Topiramate Also Interacts With
- Zonisamide moderate
- Alogliptin moderate
- Hydrochlorothiazide minor
- Amitriptyline minor
- Pioglitazone minor
Ertugliflozin Also Interacts With
- Metformin moderate
- Dolutegravir moderate
- Ranolazine moderate
- Cimetidine moderate
- Zonisamide moderate
Frequently Asked Questions
Can I take Topiramate and Ertugliflozin together?
This is a moderate interaction. Your doctor should monitor you closely for side effects and may need to adjust your medication.
How serious is the interaction between Topiramate and Ertugliflozin?
This interaction is classified as "moderate" severity by the FDA. Moderate interactions may worsen your condition or change how your medications work.
Why do Topiramate and Ertugliflozin interact?
Topiramate affects how the body handles acid, which can increase the risk of a serious condition called lactic acidosis when combined with metformin.
Understanding the Topiramate and Ertugliflozin Interaction
FDA-approved prescribing information for these two drugs flags their combination as a moderate-severity interaction. Topiramate belongs to the Anticonvulsant class and Ertugliflozin belongs to the SGLT2 Inhibitor class - two categories that can collide when co-prescribed. The mechanism described in FDA labeling is: Topiramate affects how the body handles acid, which can increase the risk of a serious condition called lactic acidosis when combined with metformin. Severity tiers matter: major flags generally advise avoidance, moderate flags often require monitoring or dose adjustment, and minor flags may only call for awareness.
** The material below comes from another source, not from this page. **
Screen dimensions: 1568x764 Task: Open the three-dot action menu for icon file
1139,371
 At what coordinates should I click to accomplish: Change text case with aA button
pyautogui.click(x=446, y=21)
Context around a specific patient determines real-world impact. Topiramate has 30 total documented interactions on file in this dataset, and Ertugliflozin has 8. Each additional medication compounds the interaction surface, which is why pharmacists run full-profile checks rather than evaluating one pair at a time. FDA-derived guidance for this pair is: Your doctor should monitor you closely for side effects and may need to adjust your medication. Timing of doses, renal and hepatic function, age, and other concurrent prescriptions all shape whether a labeled interaction matters clinically.
An interaction flag is not a verdict. A large share of labeled interactions are managed routinely in clinical practice, the fix may be as simple as spacing doses or adding a monitoring test. Others require the prescriber to choose a different medication entirely. This page surfaces FDA-sourced labeling and openFDA data for educational purposes only; it is not medical advice and cannot account for your full clinical picture. Never start, stop, or adjust either Topiramate or Ertugliflozin based on a web page, speak with your prescriber or pharmacist before making any change.
Sources: FDA Drug Labels (SPL) via openFDA (2026). This is for informational purposes only and is not medical advice. Always consult your healthcare provider about drug interactions.
Read our methodology - how this data is sourced, computed, and verified.